### Problem to solve:
Filter the records below for the word "status". Copy each line that holds it.

### Data for this exercise:
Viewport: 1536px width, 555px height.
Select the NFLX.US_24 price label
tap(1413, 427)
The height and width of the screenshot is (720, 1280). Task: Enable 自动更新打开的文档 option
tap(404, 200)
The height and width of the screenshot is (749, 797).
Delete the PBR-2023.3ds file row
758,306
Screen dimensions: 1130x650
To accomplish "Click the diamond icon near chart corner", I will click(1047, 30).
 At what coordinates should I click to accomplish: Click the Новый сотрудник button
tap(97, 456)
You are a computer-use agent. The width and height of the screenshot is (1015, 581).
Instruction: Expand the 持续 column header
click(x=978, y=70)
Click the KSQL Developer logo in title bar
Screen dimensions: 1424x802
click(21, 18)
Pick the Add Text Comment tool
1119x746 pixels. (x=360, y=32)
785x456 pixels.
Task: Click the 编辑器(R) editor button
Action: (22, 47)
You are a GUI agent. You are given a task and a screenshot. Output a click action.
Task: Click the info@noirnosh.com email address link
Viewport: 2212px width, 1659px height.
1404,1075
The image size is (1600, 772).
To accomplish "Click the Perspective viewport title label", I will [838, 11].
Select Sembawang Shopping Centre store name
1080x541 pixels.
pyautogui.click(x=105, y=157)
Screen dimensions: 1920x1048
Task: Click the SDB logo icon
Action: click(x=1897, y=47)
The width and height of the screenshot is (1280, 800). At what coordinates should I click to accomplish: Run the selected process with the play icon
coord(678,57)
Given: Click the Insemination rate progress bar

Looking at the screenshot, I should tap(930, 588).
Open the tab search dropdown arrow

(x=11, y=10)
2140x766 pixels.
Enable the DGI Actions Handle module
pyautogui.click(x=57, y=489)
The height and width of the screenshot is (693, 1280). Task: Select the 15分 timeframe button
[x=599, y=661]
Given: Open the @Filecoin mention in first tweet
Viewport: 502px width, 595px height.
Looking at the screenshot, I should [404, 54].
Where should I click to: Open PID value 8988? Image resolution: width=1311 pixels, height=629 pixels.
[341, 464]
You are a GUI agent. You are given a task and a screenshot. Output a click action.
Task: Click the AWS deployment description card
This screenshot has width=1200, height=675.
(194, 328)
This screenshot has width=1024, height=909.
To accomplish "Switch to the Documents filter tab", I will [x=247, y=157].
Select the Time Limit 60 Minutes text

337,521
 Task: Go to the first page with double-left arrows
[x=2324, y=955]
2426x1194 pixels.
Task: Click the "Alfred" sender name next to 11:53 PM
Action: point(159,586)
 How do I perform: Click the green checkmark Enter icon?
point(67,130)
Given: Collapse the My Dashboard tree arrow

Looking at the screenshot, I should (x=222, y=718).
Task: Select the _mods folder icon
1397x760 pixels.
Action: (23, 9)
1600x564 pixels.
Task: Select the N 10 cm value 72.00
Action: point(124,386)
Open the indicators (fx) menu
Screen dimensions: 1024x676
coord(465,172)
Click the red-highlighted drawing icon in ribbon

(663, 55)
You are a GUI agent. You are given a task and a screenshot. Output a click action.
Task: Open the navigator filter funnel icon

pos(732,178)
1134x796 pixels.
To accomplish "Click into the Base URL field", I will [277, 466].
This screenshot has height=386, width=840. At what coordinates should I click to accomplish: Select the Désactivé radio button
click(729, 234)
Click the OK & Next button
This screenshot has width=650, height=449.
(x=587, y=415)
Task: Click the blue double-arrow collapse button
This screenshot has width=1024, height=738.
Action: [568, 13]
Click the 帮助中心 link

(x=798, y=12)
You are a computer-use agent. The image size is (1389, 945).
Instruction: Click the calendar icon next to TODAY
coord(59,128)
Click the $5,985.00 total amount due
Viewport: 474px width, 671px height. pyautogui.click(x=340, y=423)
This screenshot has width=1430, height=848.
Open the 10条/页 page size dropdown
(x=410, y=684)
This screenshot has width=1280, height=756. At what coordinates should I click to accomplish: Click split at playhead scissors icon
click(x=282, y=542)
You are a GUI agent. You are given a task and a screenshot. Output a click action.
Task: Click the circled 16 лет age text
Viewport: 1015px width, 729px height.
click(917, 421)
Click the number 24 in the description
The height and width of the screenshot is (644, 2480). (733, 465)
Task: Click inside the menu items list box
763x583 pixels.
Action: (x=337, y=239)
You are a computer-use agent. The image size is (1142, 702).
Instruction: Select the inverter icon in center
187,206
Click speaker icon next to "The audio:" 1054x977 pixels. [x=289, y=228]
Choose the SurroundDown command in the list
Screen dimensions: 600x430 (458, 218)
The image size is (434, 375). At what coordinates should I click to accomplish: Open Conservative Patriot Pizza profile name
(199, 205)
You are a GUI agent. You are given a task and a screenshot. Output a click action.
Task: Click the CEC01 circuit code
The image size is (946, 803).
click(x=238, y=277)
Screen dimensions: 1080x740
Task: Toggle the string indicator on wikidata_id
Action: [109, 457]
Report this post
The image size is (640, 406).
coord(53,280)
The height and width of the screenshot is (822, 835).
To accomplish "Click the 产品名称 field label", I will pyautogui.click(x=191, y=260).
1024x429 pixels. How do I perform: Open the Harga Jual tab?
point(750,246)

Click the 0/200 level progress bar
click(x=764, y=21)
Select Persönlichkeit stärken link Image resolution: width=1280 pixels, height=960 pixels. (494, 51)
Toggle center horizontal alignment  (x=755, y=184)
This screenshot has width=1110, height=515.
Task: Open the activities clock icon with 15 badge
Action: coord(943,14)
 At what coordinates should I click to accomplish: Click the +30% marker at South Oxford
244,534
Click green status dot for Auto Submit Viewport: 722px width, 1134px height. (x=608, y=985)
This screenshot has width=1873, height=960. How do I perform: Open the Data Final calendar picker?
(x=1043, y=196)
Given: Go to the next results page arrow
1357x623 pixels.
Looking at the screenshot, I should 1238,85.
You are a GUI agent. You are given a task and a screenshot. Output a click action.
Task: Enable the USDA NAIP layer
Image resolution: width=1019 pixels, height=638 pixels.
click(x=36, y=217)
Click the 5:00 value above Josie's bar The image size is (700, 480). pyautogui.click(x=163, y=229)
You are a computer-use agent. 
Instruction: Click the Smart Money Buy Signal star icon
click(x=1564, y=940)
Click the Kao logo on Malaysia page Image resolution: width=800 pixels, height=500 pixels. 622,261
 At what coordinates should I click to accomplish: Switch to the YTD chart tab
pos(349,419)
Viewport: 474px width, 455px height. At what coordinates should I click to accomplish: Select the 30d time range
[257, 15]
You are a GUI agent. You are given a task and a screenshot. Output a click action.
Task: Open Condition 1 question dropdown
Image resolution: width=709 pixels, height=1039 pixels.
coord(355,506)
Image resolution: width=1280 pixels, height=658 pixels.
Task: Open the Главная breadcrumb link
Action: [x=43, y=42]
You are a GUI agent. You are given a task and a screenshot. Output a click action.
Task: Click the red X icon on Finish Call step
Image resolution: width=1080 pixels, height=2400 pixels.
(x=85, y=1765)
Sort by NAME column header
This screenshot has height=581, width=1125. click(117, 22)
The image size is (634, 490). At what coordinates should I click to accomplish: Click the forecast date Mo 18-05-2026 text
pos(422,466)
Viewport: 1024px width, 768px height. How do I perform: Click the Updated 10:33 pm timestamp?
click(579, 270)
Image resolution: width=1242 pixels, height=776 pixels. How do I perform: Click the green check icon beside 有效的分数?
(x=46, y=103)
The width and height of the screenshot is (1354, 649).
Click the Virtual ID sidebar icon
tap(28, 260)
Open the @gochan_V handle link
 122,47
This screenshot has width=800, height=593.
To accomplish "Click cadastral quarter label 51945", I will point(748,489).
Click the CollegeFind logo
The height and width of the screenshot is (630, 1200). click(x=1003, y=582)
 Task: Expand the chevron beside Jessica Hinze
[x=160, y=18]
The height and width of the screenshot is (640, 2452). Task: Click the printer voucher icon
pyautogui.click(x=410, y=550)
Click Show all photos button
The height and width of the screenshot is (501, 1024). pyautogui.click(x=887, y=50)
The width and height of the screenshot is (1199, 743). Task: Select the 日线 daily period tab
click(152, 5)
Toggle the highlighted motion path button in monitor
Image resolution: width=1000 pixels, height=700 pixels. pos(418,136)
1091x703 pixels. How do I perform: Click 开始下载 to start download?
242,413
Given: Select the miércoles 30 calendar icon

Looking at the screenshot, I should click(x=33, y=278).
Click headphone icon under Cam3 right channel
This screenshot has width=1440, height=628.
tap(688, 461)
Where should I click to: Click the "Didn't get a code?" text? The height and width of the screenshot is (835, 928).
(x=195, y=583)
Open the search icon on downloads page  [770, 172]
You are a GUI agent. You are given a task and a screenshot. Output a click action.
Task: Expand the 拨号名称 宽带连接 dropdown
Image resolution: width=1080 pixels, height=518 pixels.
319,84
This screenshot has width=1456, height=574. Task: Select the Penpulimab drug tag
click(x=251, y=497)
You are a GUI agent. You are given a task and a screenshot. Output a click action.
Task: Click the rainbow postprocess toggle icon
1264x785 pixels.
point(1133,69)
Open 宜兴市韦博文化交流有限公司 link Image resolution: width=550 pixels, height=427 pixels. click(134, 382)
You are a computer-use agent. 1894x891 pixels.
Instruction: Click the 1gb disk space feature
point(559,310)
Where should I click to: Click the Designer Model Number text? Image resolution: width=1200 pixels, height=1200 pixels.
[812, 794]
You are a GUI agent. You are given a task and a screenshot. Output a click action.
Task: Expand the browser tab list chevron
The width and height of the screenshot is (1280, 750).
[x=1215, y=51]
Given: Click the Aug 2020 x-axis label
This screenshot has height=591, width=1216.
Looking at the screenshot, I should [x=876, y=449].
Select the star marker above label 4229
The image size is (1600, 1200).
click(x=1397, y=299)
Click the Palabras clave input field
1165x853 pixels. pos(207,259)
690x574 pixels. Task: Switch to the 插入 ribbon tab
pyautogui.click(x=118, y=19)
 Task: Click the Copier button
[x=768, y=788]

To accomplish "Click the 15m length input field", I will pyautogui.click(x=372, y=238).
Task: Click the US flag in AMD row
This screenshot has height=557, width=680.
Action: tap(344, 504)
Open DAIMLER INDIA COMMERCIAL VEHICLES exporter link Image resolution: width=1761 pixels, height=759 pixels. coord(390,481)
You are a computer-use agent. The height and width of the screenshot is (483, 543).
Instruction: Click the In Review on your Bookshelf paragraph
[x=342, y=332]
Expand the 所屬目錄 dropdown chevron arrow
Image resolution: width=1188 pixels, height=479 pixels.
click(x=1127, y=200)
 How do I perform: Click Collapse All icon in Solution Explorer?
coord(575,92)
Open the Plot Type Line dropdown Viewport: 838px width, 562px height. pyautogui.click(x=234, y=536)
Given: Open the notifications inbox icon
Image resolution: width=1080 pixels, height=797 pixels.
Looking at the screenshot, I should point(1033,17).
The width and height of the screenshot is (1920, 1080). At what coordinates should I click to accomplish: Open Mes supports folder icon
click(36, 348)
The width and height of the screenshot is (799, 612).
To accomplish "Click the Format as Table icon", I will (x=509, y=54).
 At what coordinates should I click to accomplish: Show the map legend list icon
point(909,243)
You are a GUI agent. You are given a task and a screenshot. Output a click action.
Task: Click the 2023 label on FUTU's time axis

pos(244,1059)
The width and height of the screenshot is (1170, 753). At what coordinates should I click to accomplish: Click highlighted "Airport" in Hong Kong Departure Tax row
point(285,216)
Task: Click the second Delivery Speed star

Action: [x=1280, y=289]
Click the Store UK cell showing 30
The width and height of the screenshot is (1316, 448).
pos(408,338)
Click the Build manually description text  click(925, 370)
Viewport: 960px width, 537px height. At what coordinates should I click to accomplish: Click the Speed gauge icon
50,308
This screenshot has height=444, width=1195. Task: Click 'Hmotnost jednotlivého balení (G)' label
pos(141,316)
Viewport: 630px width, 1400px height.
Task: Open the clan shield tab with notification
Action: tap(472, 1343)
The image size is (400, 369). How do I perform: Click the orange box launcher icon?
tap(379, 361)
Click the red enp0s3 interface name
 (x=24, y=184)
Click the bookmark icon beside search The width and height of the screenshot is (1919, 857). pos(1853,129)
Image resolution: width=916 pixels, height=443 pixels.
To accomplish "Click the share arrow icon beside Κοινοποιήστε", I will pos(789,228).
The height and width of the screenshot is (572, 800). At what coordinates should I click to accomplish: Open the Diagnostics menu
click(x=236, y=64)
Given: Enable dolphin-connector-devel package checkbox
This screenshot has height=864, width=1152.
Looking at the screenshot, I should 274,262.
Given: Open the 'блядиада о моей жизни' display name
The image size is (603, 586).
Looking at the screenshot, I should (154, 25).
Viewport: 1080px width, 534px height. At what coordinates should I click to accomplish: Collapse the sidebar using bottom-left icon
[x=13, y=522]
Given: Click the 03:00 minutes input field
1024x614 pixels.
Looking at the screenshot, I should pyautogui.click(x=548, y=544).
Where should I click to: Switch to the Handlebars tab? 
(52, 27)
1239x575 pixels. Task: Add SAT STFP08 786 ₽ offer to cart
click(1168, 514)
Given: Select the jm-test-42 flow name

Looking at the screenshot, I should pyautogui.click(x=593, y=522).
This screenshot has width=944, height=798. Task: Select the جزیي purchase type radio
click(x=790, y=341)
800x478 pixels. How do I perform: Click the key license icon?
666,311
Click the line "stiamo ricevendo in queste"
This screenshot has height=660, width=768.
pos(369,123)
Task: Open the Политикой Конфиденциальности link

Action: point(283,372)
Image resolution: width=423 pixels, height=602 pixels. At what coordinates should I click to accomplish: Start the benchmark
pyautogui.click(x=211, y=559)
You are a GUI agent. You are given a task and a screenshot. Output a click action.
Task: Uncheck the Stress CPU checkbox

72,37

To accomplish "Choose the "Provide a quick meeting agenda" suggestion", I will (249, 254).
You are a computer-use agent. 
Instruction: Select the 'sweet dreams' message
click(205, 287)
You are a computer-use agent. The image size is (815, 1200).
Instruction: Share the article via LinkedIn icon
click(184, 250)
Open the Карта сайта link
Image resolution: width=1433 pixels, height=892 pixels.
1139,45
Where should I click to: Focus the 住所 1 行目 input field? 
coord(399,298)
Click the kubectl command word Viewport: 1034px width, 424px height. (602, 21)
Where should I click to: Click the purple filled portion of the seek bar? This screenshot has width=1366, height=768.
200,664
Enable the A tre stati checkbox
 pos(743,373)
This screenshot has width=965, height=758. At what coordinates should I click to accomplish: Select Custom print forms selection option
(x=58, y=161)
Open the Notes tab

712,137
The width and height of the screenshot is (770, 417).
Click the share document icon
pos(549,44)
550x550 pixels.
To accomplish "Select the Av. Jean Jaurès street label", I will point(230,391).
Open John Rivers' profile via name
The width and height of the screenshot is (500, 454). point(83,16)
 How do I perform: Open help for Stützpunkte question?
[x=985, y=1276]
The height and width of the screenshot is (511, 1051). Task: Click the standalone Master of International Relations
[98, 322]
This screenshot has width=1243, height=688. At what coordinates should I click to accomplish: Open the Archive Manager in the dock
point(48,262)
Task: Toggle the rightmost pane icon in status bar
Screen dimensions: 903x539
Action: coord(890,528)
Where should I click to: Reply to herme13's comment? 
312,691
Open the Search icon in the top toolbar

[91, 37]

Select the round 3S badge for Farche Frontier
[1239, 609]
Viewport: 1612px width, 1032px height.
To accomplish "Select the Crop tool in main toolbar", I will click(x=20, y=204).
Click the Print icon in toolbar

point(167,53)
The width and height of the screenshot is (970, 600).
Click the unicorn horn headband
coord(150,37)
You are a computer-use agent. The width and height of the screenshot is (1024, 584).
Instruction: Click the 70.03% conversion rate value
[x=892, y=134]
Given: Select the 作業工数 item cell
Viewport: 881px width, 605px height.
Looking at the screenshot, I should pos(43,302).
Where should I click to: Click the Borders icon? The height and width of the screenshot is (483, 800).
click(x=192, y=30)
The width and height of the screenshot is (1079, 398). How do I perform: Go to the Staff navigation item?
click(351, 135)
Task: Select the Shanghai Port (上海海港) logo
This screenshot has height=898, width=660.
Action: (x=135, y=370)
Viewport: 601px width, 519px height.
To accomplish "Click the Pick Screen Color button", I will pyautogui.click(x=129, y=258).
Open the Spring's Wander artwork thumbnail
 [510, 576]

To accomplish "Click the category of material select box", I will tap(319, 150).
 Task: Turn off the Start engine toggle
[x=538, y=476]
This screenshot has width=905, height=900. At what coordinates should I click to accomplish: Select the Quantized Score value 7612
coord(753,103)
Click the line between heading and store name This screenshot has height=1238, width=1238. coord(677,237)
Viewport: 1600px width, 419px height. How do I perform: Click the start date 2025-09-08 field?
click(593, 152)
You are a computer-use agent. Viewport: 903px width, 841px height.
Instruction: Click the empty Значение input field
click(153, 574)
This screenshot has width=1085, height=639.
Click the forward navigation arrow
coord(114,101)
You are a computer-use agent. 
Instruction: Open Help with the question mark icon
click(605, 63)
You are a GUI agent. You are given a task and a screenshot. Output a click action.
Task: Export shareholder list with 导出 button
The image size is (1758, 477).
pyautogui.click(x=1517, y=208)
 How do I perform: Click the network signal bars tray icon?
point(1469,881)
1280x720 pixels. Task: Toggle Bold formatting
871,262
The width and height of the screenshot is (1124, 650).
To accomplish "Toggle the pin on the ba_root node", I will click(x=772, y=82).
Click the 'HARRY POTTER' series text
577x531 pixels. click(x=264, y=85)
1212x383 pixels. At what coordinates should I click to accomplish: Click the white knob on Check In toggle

### Reply:
Click green status dot for Auto Submit Viewport: 722px width, 1134px height. (x=608, y=985)
Task: Toggle the rightmost pane icon in status bar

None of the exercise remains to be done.